What the task requires: Gather each line of the records where "This" appears.

Data provided:
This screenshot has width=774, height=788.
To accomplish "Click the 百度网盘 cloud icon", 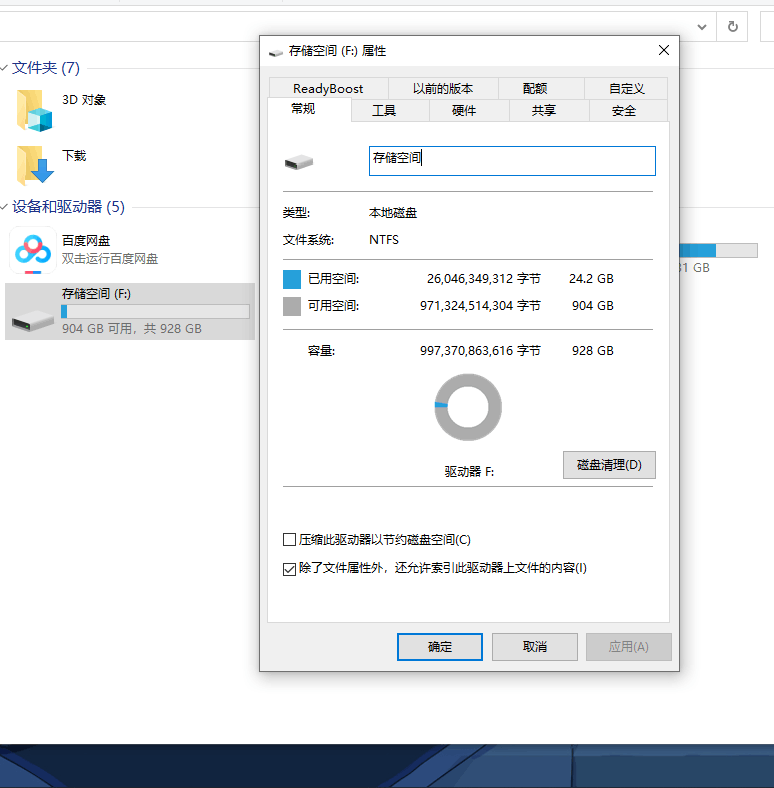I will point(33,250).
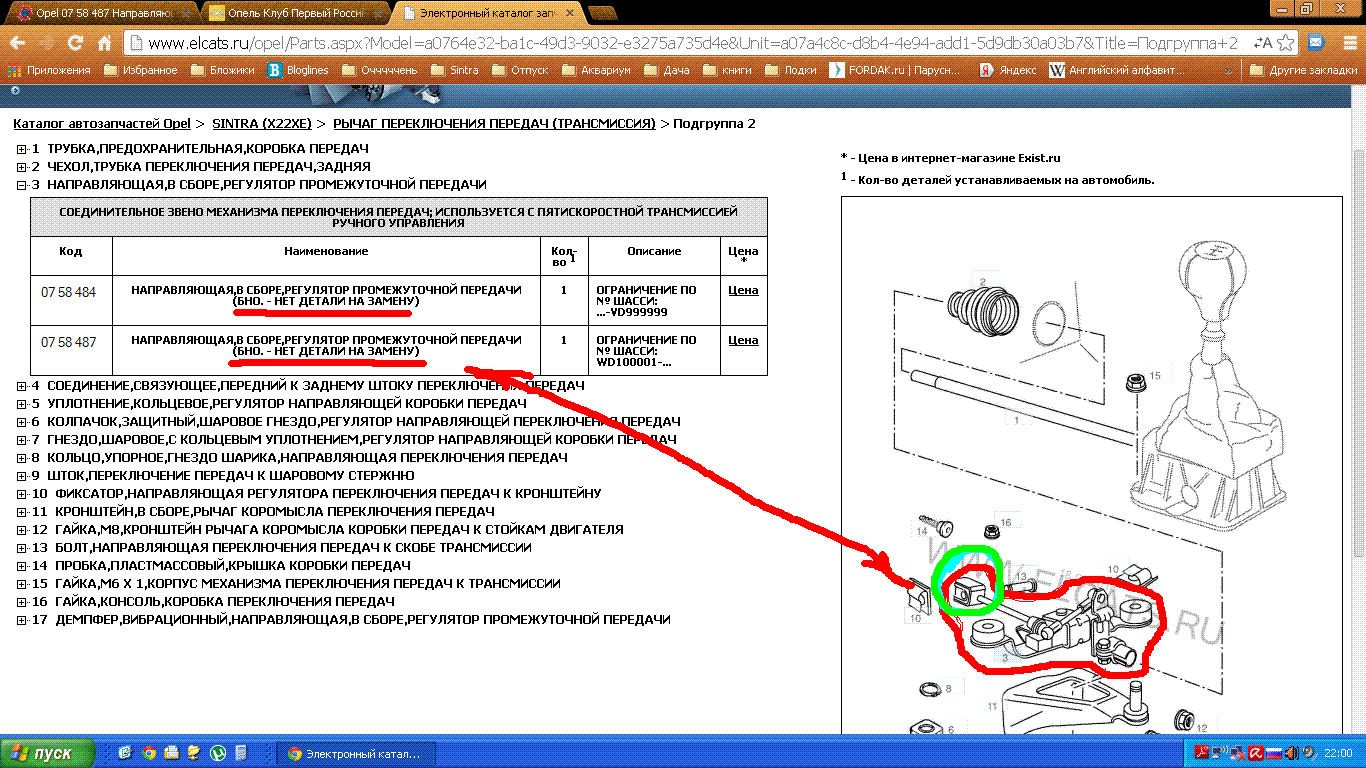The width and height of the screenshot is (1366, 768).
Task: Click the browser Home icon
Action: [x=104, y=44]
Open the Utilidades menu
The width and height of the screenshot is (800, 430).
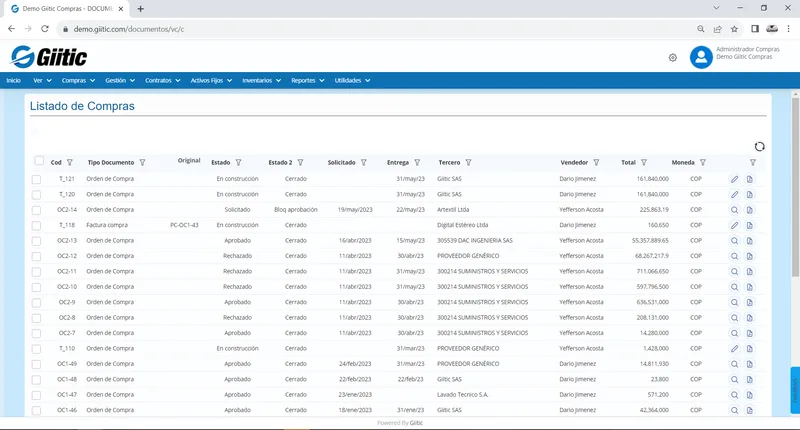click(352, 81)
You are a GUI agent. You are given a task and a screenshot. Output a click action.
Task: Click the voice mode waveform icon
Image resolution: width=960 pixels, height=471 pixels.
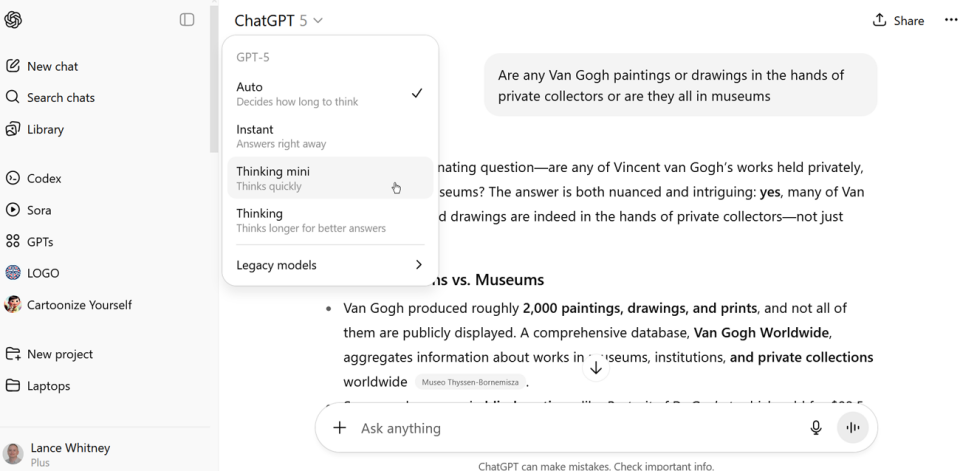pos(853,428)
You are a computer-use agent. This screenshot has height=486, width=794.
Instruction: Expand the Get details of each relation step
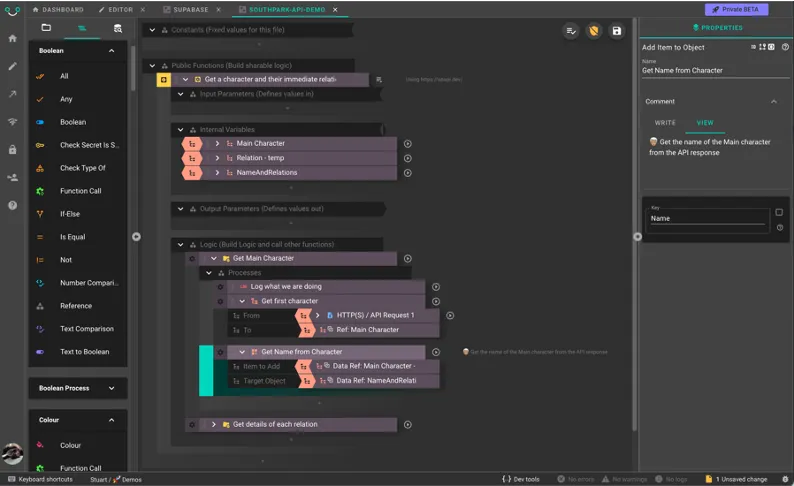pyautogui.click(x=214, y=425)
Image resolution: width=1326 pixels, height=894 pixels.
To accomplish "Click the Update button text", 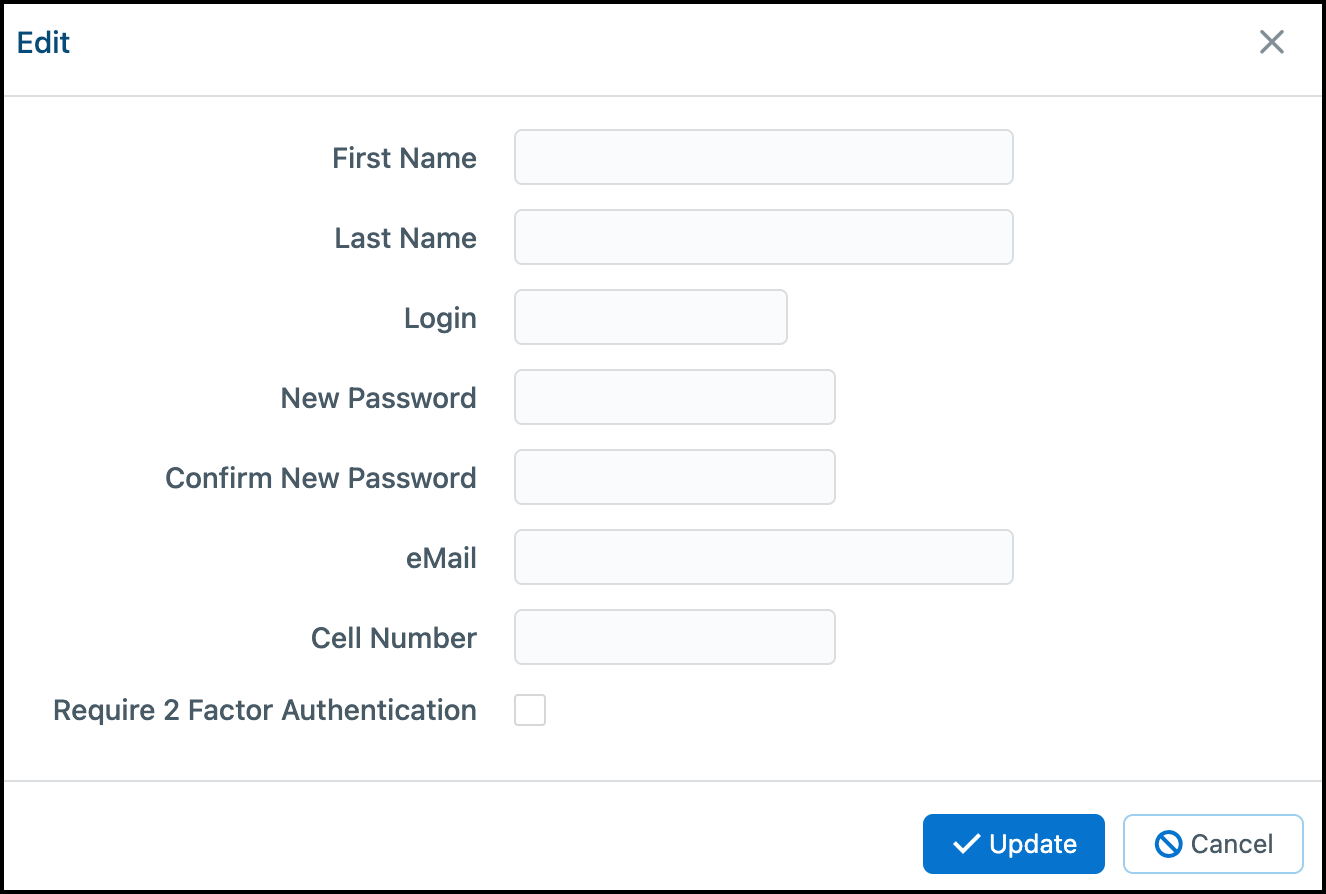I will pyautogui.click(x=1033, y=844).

Written response:
This screenshot has width=774, height=788.
You are a computer-use agent. This screenshot has height=486, width=794.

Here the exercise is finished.